The Akron Legal News

Login | April 20, 2024

Akron Ascent dry adhesives go to market: “Pinless Parenting”

Akron Ascent founder and CEO Kevin White with his daughter Delaney show how his “pinless parenting’ works. (Photo courtesy of Akron Ascent).

RICHARD WEINER
Legal News Reporter

Published: March 14, 2019

Kevin White looks at the photo on his phone. It is of the granddaughter of a visitor. She is perched on a horse, and the visitor has just sent the photo to White’s phone.

White, the CEO and founder of Akron Ascent Innovations, hits the ‘print” button and out of his office printer comes the photo.

White takes the photo and puts it directly onto the wall behind him. It sticks to the wall.

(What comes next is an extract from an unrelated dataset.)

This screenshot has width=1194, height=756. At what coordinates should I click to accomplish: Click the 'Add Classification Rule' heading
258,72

And then he takes it off of the wall and sticks it to another wall.

“Damage-free, clean removal” said White.

After years of prototyping, the company’s dry adhesive products are on the market, designed to replace thumbtacks, push pins hanging picture frames, many household adhesives—especially those materials that can injure children, White said.

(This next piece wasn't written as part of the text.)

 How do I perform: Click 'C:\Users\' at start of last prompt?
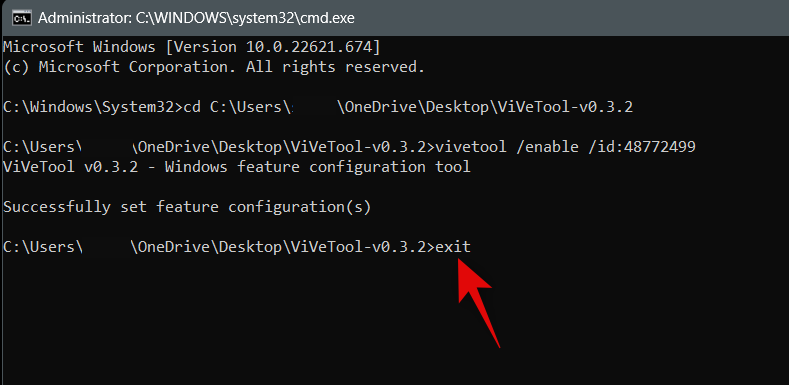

“We can turn your whole house into a refrigerator for putting up pictures,” said White, referring to the photo that he had just printed out.

Dry adhesives are a group of polymer-based nanofiber products that stick to surfaces, but are not sticky to the hand, and can be removed and reused without further application of the adhesive.

Akron Ascent Innovations has developed dry adhesive applications designed for the household that the company calls “pinless parenting.”

The inspiration for pinless parenting came from a grandmother—in this case, the grandmother of White’s recently-born child.

As a parent, said White, “the first thing you are taught is to childproof your house.”

At the same time, push pins and thumbtacks pushed into cork boards are a common feature of any house with children.

If Akron Ascent could make products that took these potentially dangerous products out of even the possibility that a child could come into contact with them, that would be a good thing. Hence, turning the whole house into a refrigerator.

Other children’s products are in the works, said White, including printing high contrast images that are suspended eight inches from a child’s face to help with vision control.

Also in the works is a double-sided bulletin board/white board that will stick to a wall and allow other dry adhesive prints attach to it.

But maybe the most impressive, if not transformative, product is the blank, self-stick printer paper that grandparents can use to move their grandchildren’s pictures around the house.